Defendant-Appellant.
Appeal from the United States District Court
for the Western District of Texas
May 19, 2000
Before GARWOOD, WIENER and DeMOSS, Circuit Judges.
GARWOOD, Circuit Judge:
Defendant-appellant Eugenio Zapata-Ibarra (Zapata-Ibarra) was
indicted for two counts of transporting an alien illegally within the
United States in violation of 8 U.S.C. § 1324(a)(1)(A)(ii). Zapata-
Ibarra moved to suppress evidence which he says was obtained by the
government as a result of an unconstitutional stop and search of his
vehicle. Zapata-Ibarra having waived trial by jury, the district court
carried the motion to suppress with the bench trial. Following the
bench trial, the district court denied the motion, and Zapata-Ibarra was
convicted and subsequently sentenced. Zapata-Ibarra now appeals,
challenging only the denial of the motion. We affirm.
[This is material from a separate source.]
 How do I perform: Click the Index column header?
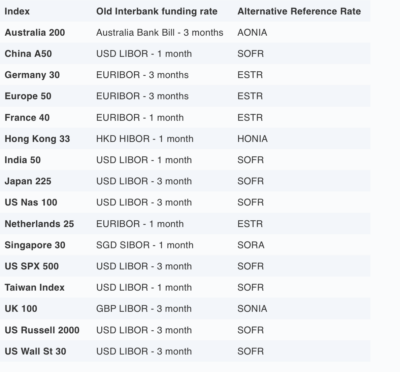(x=17, y=11)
Facts and Proceedings Below
On Monday, February 16, 1998, United States Border Patrol agent
Jesus Zertuche (Zertuche) was patrolling Ranch Road 2523 (RR 2523), also
referred to as Hamilton Lane, outside of Del Rio, approximately twenty-
four miles north of the Mexican border. The paved, two lane RR 2523
runs generally north-south, east of and very roughly parallel to U.S.
Highway 277, which is the main thoroughfare leading to Del Rio from the
north. Although they are roughly parallel to each other, Highway 277
is much the straighter and runs more directly north, while Ranch Road
2523 starts out of Del Rio running in a more easterly direction and
subsequently turns to the north. One of the important differences
between these two roadways is that a Border Patrol checkpoint is located
on Highway 277, about 27 miles outside of Del Rio, but there is no
checkpoint on RR 2523. Border Patrol agents, therefore, regularly
monitor RR 2523, particularly when Highway 277's checkpoint is open–a
task Zertuche was performing on February 16, 1998.
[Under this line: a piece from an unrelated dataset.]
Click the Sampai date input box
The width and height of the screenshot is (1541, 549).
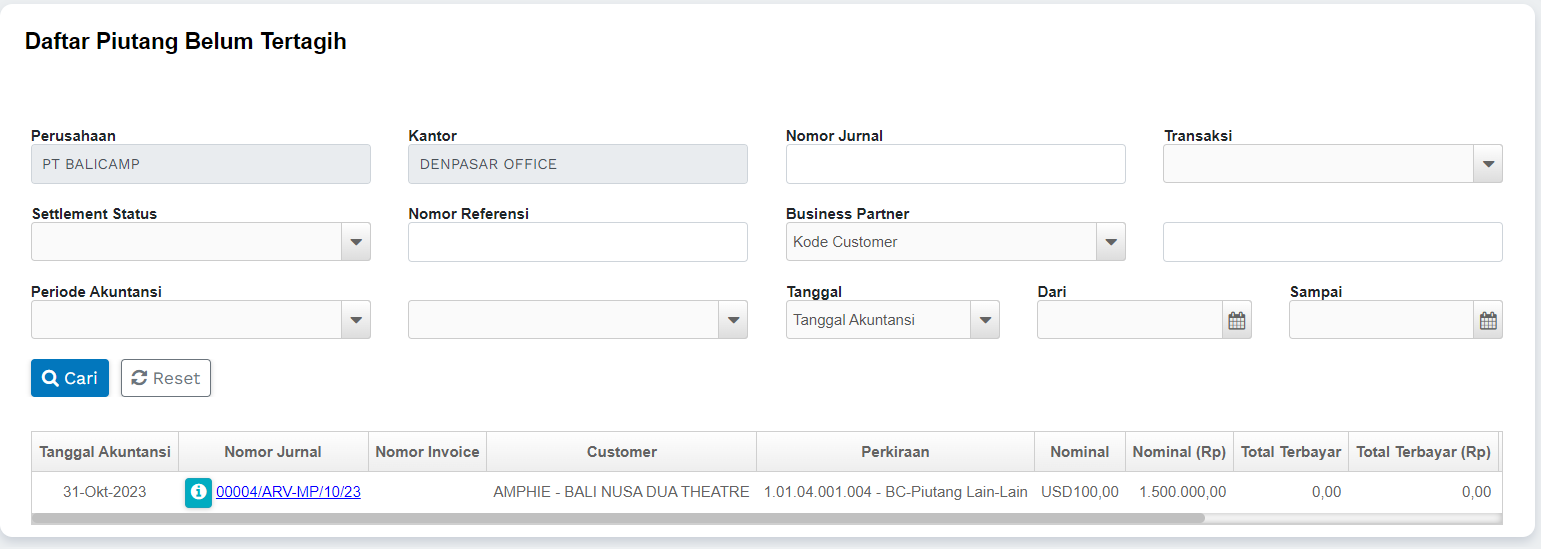[1382, 320]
At approximately 9:30 p.m., Zertuche, who was driving south on RR
2523 in his marked patrol car and was about fifteen miles outside of Del
Rio, spotted a blue van traveling northbound at a normal speed, between
fifty and fifty-five miles per hour. Although the Border Patrol had not
issued any reports of suspicious activity that evening on RR 2523 or
anywhere else along the Del Rio area of the border, Zertuche decided to
follow the van, making a U-turn and accelerating to approach the van.
2
Zertuche also turned on his high beam lights, so that he could better
observe the van and its passengers. As Zertuche drew closer to the van,
he noticed that the van “slowed down considerably” and that the driver
had “a hard time keeping the vehicle within the lane,” which indicated
to Zertuche that the driver was nervous and “possibly looking in the
rear view mirror to see who’s behind him.” Zertuche also perceived
“several” occupants in the vehicle and, although Zertuche could not
discern the occupants’ nationality, “some” appeared to be “slouched
down” as if, in his opinion, “to avoid being detected.” Not recognizing
the van as local, Zertuche ran a license plate check which revealed that
the van was registered out of San Angelo, Texas. Having served as a
Border Patrol agent in the Del Rio area for approximately ten years,
Zertuche noted that Highway 277, not RR 2523, was the most direct route
from the Del Rio area to San Angelo and reasoned that the van’s driver
might have chosen this indirect route to avoid Highway 277's Border
Patrol checkpoint which, as he knew, was open that evening. He
explained, using a map, that to get to San Angelo from Del Rio, and
avoid the checkpoint on Highway 277, one would take RR 2523 north to
Highway 377, then go west on Highway 377 until it joins Highway 277 at
a point north of (beyond) the checkpoint, and then turn north and
continue thus on Highway 277.
His suspicion aroused, Zertuche stopped the van for an immigration
inspection. Upon questioning, the driver of the van, Zapata-Ibarra,
stated he was a resident alien and provided an I-94 permit, a document
3
allowing him to be in the United States legally. The other four
passengers of the van, however, identified themselves as Mexican
citizens without immigration documents. Zertuche then advised Zapata-
Ibarra and his passengers of their rights, and they were subsequently
transferred to the Del Rio Border Patrol Station for processing. While
detained, Zapata-Ibarra admitted to Border Patrol agent Rafael Gomez
(Gomez) that he knew his passengers were illegal aliens and had made
arrangements with them in Acuna, Mexico to pick them up on the United
States side of the border and transport them to San Angelo.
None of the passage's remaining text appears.